──────── RECORDS SUPPLIED

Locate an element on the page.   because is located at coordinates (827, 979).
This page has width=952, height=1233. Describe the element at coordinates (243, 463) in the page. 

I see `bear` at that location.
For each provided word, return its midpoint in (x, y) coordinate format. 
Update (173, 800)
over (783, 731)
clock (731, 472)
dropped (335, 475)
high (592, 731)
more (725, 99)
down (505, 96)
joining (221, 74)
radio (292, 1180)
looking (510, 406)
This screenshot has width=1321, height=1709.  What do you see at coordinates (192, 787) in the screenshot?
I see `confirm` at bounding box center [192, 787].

────────────────

§ **WRITTEN REQUEST**
Please print all of the records above again, word for word and with nothing changed.

§ **TASK ANSWER**
Locate an element on the page.   because is located at coordinates (827, 979).
This page has width=952, height=1233. Describe the element at coordinates (243, 463) in the page. 

I see `bear` at that location.
For each provided word, return its midpoint in (x, y) coordinate format. 
Update (173, 800)
over (783, 731)
clock (731, 472)
dropped (335, 475)
high (592, 731)
more (725, 99)
down (505, 96)
joining (221, 74)
radio (292, 1180)
looking (510, 406)
This screenshot has width=1321, height=1709.  What do you see at coordinates (192, 787) in the screenshot?
I see `confirm` at bounding box center [192, 787].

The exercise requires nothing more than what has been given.